What is the difference between Trusted_Connection and Integrated Security in a connection string?

They are synonyms for each other and can be used interchangeably.

In .Net, there is a class called SqlConnectionStringBuilder that is very useful for dealing with SQL Server connection strings using type-safe properties to build up parts of the string. This class keeps an internal list of synonyms so it can map from one value to another:

+----------------------+-------------------------+
| Value                | Synonym                 |
+----------------------+-------------------------+
| app                  | application name        |
| async                | asynchronous processing |
| extended properties  | attachdbfilename        |
| initial file name    | attachdbfilename        |
| connection timeout   | connect timeout         |
| timeout              | connect timeout         |
| language             | current language        |
| addr                 | data source             |
| address              | data source             |
| network address      | data source             |
| server               | data source             |
| database             | initial catalog         |
| trusted_connection   | integrated security     |
| connection lifetime  | load balance timeout    |
| net                  | network library         |
| network              | network library         |
| pwd                  | password                |
| persistsecurityinfo  | persist security info   |
| uid                  | user id                 |
| user                 | user id                 |
| wsid                 | workstation id          |
+----------------------+-------------------------+

(Compiled with help from Reflector)

There are other similar classes for dealing with ODBC and OleDb connection strings, but unfortunately nothing for other database vendors - I would assume the onus is on a vendor's library to provide such an implementation.


They are the same.

Unfortunately, there are several variations like this, including:

Server/Data Source

Database/Initial Catalog

I'm not sure of the origins of the variations, I assume some are meant to be generic (not database-centric so your connection string would look very similar if connecting to a RDBMS vs connecting to a directory service, etc.)

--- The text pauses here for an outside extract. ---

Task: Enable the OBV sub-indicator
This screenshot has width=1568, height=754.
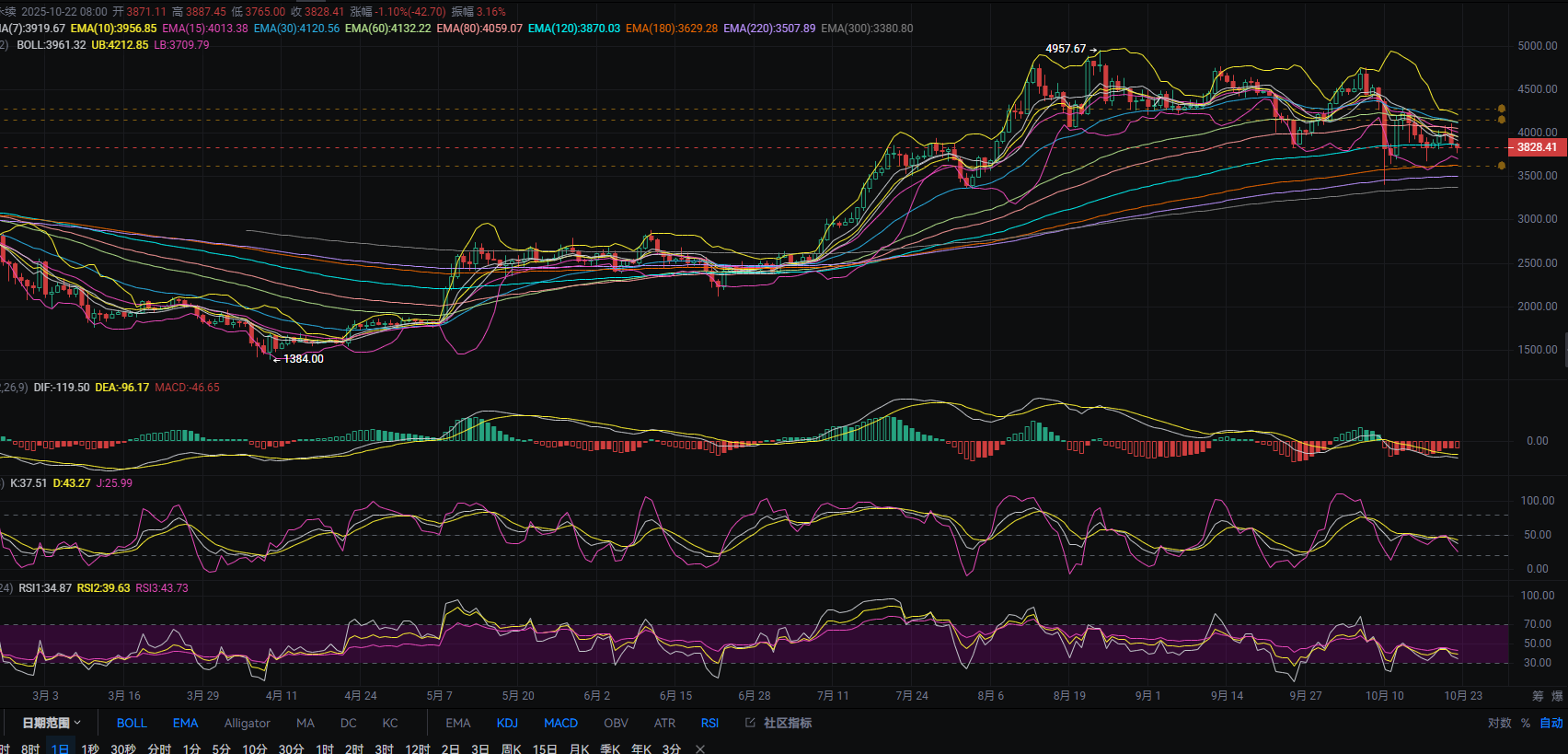Action: point(616,723)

So a little bit later I discovered the origins of the name clash. A set of tokens were used by ODBC and a different set defined for OLEDB. For Sql Server for legacy reasons they still support both interchangeably.

Trusted_Connection=true is ODBC and Integrated Security=SSPI was OLEDB.


In my case I have discovered a difference between "Trusted_Connection" and "Integrated Security". I am using Microsoft SQL Server 2005. Originally I used Windows logon (Integrated Security=SSPI). But when I replaced the Windows authentification by SQL Server authentification adding User ID and password, replacing SSPI by "False" failed. It returned a "Multiple-step OLE DB operation generated error". However, when I replaced "Integrated Security=False" by "Trusted_Connection=no", it worked.